Does that matter? Not if you care about people more than your own ego.

This is where the threads of being human and being a smart business owner intersect. There’s more than upside you’re managing here—there’s significant opportunity cost.

Replacing a valuable, known person—just because you don’t want to be flexible—can cost more than you think. Rigidity can starve a growing business. Don’t dismiss change just because it’s inconvenient.

Being a business owner doesn’t mean being an all-powerful magic wand waver. It means you’re leading a living, breathing, ecosystem. 

”This is where the threads of being human and being a smart business owner intersect.”

Now, let’s zoom out.

This is your business. You signed up for the full ride. But others? They may just be passing through on their way to the next thing.

And that’s okay.

Think about your business like an energetic field. It’s always emitting a frequency—and the right people will align with it when it’s time. Their exit doesn’t mean failure. It means the frequency match is complete.

That means both the business and the person have evolved. That is a win. The catch is that you have to evolve too.

If your business is growing—and attracting brilliant, high-value people—but you don’t grow at the same pace? You’ll start poisoning the system. You’ll lose great people for the wrong reasons.

And that’s when it’s time to Align Your Business.

Take a look at your org chart. Your leadership style. Your strategy.

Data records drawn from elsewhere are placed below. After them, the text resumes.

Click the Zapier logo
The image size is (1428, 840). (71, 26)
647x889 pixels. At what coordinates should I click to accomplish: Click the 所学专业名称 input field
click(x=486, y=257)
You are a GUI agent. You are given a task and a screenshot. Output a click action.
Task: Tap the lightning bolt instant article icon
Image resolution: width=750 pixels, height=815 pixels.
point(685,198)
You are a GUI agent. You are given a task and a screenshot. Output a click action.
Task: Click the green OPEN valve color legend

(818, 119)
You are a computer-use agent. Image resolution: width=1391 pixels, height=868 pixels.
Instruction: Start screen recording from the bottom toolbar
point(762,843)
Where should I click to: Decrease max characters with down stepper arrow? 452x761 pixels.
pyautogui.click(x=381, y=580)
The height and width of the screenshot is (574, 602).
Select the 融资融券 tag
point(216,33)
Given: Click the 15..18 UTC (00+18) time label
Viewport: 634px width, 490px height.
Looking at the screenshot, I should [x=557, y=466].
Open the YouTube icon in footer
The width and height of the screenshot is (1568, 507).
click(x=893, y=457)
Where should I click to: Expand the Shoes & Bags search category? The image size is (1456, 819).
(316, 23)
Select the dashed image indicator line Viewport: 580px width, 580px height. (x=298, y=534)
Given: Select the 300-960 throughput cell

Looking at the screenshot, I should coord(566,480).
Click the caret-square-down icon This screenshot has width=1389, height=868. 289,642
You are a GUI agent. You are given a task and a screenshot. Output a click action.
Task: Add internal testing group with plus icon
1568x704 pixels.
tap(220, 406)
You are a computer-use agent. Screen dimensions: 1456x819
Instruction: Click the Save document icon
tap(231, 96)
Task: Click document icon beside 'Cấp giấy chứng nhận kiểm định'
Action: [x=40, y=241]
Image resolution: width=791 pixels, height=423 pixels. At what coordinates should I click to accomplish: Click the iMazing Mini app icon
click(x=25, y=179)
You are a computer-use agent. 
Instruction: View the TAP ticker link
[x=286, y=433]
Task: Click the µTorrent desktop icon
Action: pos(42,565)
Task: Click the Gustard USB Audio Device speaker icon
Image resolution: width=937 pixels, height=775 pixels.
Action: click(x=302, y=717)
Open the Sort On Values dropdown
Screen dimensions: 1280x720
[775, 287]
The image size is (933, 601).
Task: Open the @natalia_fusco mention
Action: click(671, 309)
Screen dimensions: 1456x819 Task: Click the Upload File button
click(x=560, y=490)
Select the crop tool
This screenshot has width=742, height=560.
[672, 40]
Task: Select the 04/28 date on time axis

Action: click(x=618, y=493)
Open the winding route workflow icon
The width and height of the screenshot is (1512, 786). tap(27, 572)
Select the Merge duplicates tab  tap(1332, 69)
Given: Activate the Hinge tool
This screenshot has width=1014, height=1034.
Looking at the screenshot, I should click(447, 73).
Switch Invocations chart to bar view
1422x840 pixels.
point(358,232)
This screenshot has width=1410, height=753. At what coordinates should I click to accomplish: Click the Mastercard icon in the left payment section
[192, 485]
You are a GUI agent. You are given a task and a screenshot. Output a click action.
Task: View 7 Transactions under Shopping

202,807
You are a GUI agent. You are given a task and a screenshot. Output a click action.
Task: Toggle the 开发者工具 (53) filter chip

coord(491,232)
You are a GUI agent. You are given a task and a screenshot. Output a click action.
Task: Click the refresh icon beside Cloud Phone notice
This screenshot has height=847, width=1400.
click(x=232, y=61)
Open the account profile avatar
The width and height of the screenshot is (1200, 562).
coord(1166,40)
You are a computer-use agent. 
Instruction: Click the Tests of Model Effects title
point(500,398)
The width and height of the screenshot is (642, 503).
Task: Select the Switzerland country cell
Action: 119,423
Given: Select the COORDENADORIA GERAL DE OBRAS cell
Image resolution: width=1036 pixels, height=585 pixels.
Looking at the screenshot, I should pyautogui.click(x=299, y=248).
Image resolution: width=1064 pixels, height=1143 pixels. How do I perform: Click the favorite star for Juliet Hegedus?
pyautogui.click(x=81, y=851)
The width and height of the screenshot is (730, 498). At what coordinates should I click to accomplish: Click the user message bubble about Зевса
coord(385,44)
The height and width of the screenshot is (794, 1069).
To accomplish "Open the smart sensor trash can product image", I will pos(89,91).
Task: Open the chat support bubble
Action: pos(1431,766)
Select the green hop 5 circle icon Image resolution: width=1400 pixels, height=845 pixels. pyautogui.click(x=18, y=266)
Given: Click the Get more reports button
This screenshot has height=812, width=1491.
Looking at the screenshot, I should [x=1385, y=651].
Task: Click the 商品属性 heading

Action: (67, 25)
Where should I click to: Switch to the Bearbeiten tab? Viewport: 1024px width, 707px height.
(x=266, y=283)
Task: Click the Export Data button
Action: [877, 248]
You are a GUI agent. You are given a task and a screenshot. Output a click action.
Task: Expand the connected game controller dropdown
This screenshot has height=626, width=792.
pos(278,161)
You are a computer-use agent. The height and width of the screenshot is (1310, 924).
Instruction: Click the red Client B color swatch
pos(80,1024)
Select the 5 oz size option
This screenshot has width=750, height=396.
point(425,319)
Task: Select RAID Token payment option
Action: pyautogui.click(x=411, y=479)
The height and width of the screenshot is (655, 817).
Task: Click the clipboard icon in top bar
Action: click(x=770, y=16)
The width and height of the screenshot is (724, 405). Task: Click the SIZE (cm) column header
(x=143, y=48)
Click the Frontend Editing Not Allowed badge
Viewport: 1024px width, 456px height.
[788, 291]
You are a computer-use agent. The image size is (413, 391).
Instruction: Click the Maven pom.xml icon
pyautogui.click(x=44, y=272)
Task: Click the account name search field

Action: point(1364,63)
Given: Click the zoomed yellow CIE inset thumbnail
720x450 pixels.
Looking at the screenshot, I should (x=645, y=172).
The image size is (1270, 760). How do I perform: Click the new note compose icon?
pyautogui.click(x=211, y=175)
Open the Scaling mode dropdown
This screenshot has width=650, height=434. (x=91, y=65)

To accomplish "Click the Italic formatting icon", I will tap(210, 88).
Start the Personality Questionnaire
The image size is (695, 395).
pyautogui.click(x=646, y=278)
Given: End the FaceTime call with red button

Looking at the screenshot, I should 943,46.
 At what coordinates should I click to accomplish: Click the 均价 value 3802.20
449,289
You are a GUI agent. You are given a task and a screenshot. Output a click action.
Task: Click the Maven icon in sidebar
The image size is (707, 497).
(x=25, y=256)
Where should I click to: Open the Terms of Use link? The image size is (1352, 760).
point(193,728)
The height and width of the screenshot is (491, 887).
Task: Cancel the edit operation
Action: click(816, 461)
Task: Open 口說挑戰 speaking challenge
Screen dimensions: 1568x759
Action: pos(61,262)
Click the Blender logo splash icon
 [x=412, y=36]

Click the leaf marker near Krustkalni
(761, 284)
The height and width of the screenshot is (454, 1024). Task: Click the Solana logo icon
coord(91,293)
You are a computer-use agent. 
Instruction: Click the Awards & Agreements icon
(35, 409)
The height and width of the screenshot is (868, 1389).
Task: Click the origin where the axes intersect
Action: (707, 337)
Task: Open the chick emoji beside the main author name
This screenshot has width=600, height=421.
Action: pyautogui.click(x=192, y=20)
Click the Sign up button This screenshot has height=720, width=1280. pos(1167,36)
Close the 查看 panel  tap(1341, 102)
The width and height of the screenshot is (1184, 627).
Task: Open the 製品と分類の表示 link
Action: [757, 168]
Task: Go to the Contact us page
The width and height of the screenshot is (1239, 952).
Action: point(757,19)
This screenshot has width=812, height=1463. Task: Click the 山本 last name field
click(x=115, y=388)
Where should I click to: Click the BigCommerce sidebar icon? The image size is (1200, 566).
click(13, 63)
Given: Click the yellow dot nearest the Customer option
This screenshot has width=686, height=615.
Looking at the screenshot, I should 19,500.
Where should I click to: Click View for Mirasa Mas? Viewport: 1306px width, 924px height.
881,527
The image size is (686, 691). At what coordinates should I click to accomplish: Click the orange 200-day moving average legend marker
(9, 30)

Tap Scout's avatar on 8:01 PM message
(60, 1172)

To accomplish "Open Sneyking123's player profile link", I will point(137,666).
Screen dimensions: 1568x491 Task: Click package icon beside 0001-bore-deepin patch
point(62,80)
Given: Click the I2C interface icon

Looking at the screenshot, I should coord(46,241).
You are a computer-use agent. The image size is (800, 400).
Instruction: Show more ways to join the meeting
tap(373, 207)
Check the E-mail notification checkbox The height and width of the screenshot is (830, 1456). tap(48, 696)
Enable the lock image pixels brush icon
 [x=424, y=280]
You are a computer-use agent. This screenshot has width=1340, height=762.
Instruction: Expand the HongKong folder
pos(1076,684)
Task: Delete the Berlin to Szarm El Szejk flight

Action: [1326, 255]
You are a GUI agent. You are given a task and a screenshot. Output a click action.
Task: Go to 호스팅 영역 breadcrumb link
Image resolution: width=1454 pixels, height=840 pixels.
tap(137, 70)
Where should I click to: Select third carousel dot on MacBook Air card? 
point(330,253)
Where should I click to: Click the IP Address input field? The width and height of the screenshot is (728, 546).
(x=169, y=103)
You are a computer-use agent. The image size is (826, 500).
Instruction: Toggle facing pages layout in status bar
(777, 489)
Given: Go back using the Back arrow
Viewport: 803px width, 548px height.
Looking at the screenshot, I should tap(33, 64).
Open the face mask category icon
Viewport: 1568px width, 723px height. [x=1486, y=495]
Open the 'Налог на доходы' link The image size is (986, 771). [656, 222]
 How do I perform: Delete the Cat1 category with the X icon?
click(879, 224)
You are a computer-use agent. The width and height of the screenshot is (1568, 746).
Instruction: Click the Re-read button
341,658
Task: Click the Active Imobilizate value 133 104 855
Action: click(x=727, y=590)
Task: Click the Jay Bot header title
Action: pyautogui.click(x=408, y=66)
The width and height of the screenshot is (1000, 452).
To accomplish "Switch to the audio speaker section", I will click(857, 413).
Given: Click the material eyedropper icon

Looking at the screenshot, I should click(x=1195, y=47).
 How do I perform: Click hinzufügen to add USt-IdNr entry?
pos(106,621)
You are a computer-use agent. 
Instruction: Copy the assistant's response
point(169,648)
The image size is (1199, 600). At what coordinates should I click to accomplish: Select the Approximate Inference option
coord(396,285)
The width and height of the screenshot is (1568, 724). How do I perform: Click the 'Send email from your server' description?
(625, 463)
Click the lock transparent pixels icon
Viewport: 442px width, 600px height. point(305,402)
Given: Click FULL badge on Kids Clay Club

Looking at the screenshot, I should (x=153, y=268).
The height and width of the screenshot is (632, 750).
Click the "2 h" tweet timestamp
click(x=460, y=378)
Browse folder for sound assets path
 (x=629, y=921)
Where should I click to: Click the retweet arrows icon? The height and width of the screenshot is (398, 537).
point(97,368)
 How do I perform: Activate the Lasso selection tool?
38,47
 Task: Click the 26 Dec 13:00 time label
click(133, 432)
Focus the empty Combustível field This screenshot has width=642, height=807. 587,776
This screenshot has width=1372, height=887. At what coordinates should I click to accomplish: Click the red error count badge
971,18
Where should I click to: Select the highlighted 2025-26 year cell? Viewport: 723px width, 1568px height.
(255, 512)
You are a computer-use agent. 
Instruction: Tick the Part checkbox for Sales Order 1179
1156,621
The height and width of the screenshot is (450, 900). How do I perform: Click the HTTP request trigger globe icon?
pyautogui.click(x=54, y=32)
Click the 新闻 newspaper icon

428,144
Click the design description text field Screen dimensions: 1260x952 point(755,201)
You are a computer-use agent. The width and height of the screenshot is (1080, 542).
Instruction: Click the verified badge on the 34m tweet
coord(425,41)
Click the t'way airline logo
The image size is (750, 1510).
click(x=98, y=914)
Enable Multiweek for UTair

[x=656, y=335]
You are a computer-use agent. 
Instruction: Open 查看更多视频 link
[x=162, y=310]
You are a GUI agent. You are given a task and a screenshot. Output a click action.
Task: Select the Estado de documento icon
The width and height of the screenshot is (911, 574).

Is it keeping up with the business you actually have today?

Running a business is about flow.

Sometimes you’re fueling it.

Sometimes you’re killing it.

So why is turnover a paradox?

Because it’s absurd to look at something that was once incredible and celebrate the ending. But it’s also the truth. Turnover signals growth. It reminds you that nothing stays fixed. That’s not a problem—it’s the point.

Just make sure it’s not fear, insecurity, or avoidance writing your story. And don’t buy into the books of the people who did and then made “rules” about it. This is your story. You’ve come too far for that.